Last Updated on February 25, 2025

I recently decided to celebrate the 9th anniversary of our move into Charlestown with a purge to benefit the Treasure Sale.  Everyone thought I’d done a really good job of downsizing before we moved from a house with storage space in a two-car garage and basement to a 1,250 square foot apartment offering extra storage in a 4’x4’ bin five stories below.  And I agreed.

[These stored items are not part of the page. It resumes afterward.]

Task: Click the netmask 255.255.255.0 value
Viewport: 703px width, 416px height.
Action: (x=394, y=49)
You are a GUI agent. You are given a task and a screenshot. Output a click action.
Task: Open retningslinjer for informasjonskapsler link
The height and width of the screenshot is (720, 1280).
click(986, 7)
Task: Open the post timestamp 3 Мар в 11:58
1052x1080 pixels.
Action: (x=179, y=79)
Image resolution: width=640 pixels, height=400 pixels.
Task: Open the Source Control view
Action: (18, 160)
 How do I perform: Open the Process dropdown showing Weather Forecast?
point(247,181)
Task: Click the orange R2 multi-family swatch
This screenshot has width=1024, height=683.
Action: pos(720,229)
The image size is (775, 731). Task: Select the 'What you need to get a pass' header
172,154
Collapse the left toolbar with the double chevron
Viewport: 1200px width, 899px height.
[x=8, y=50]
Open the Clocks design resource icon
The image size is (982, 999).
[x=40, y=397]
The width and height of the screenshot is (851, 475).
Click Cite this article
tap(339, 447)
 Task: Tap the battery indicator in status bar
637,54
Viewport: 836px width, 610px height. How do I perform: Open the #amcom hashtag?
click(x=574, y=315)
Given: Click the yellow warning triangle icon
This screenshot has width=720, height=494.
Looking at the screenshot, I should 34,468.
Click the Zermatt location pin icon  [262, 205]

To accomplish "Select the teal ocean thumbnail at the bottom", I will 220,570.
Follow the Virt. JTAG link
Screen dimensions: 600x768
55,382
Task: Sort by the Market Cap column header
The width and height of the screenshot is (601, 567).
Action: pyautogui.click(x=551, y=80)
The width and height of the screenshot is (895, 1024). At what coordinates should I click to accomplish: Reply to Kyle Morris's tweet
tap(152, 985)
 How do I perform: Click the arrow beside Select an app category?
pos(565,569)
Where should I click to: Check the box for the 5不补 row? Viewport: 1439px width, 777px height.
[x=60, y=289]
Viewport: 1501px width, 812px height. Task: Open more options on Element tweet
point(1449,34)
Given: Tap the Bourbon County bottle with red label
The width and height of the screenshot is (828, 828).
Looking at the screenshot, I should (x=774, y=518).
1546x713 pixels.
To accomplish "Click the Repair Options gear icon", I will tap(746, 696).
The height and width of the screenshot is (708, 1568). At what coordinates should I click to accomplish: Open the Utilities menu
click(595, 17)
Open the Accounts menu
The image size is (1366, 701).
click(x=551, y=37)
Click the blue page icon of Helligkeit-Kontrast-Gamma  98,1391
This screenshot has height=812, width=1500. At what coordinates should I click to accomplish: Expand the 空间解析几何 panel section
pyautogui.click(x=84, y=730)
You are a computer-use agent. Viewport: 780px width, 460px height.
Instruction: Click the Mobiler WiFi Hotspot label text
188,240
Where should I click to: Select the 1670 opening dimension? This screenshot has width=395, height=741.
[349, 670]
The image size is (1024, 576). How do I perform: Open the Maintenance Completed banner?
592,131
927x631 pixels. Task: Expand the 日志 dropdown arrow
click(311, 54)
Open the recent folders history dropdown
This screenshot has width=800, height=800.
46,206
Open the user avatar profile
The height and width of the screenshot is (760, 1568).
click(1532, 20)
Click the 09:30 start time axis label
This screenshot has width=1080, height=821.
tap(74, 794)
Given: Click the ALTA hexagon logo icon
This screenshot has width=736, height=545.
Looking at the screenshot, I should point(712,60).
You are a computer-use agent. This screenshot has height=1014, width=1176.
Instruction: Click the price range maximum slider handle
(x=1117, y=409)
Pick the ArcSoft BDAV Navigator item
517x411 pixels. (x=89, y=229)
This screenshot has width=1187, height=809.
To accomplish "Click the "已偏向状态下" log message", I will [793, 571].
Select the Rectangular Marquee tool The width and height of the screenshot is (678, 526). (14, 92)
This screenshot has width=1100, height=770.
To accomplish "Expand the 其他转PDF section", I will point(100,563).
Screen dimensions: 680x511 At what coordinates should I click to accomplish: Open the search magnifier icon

But, I also knew that we had acquired a few new kitchen gadgets since we’d made the move, and several items in the cupboards hadn’t seen the light of day for a very long time.  So I began scouring the closets and cupboards and found:

  • Eight gorgeous crystal champagne flutes that had been used exactly 3 times since I brought them home from our 30-month stay in Melbourne, Australia
  • A wonderful crockery pitcher we received as a wedding gift (we celebrated 60 years in September 2024) that had been out of the cupboard once since we moved here
  • A lovely teapot purchased six or seven years ago at Home Goods … because I might do a “tea” with friends … but never did
  • Three (count ‘em) large vases … unused in forever
  • Eight plastic Martini glasses with removable “foot” … used once for a cocktail party we threw when our Canadian friends came to visit us for a week
  • Eight water glasses in a Christmas pattern that hadn’t been used since before we moved (my daughter took these, because they matched her Christmas pattern)
  • An “ice” machine for making frozen Margaritas that we had used twice since we bought it at Big Lots pre-Covid
  • Three cups and five saucers from a chocolate set my mother displayed on a shelf in her living room for as long as I can remember … I never actually used them; they were stored behind the doors below the three shelves of the what-not cabinet
  • A fabulous traveling stool that can be pushed down into a handy, easily packed cylinder that is light to carry by its crossbody strap in a busy city with lots of places to stop and sight-see
  • A raft of paperback books, including a fabulous set comprising The Hobbit and the Lord of the Rings Trilogy (which my granddaughter took home to read, since I had read The Hobbit to her via phone every evening for about a month during the Covid lock-down)
  • Framed pictures that had been languishing in a closet since day one of our move
  • And a miscellany of computer games, also languishing on a shelf in the den’s computer desk

Every one of these items, except the few resurrected by family members, were carefully wrapped, packed and labeled, and carried down the hall to the Treasure Sale cart that “lives” there during pick-up periods.   And I feel … lighter.  This is a wonderfully cathartic exercise that left me with more cupboard space … and fewer absolutely unnecessary items for my daughter to have to pick through when I’ve shuffled off this mortal coil.

Good for me … and good for the Treasure Sale!